HIPAA Myth #1 “I don’t bill Medicare, so I don’t need to follow HIPAA Rules”

All covered entities must abide by HIPAA Privacy and Security Rules. Covered entities include healthcare providers, health plans and healthcare clearing houses. Only healthcare providers who do not transmit claims electronically meet an exception.   Business Associates must also follow HIPAA Rules and a written Business Associate Agreement with the covered entity is part of the requirement. A lot can be learned by reviewing previous settlement announcements from The Office for Civil Rights, the agency in charge of ensuring HIPAA compliance.

 

HIPAA Myth #2 “As the patient, I own my whole medical record and I want it now.”

HIPAA allows individuals the Right to Access and to receive a copy of the Designated Record Set within 30 days. However, the patient does not have ownership of the entire medical record. The provider “owns” the medical record. The individual also has the Right to Request an Amendment of their record within the Designated Record Set. The healthcare provider or plan must respond to such a request in 60 days (with 30-day extension, if requested in writing) but is not obligated to make the correction if the provider does not agree with the request. Disputes should always be documented in the patient’s record and patient engagement should be encouraged for accuracy of the medical record.

 

HIPAA Myth #3 “While looking up a patient on the EHR, I accidentally looked up the wrong patient. This is a breach and it needs to be reported.”  
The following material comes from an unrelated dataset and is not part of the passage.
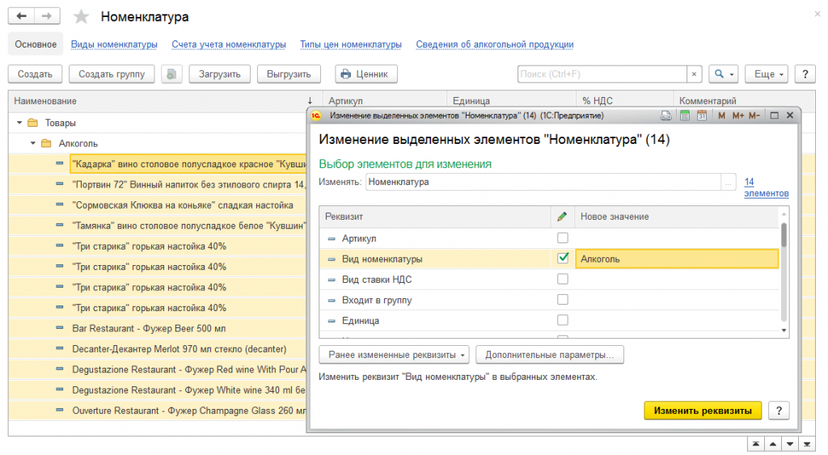Click the copy item icon button
The image size is (828, 455).
tap(171, 74)
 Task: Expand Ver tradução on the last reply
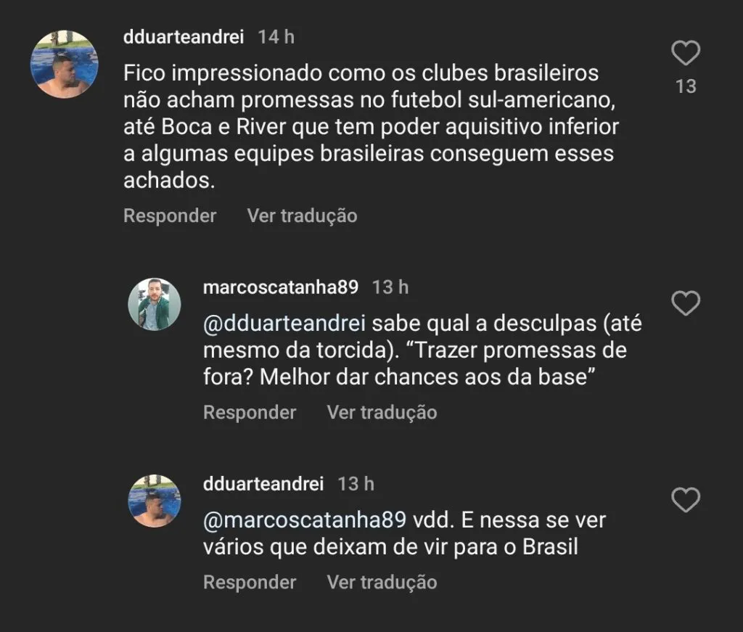(x=382, y=583)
Not every impermissible use or disclosure is considered a breach. Under HIPAA, there are exceptions to what is a true breach requiring breach notification, such as in this case. Keep in mind that if the impermissible use or disclosure does not meet one of the exceptions, there are strict deadlines to meet under the Breach Notification Protocol to avoid violations and subsequent penalties for untimely reporting.  If more than 500 individuals are affected by the breach, your organization will be listed on HHS’ Wall of Shame.

 

HIPAA Myth #4 “Since it was my Business Associate, a billing company that caused the large breach of PHI, I am off the hook.”

With a valid written Business Associate Agreement (BAA), this may be true in regard to the financial harm from penalties for a breach by the Business Associate, but this may not prevent significant reputational harm to the covered entity. Be sure that the BAA includes the notification procedure and coverage of costs incurred for meeting breach notification requirements and credit monitoring, if needed.

 

HIPAA Myth #5 “In the waiting room, the nurse should not call out my name [PHI] when it’s time to see the doctor.”

This is an example of an Incidental Use which is permitted by HIPAA.  However, there are many ways that PHI may be impermissibly disclosed from your facility. An unsuspecting employee can easily be the source of a breach of PHI by simply opening or sending an email. Staff training to recognize potential threats and vulnerabilities should be part of your Security Awareness Training and Security Management Process.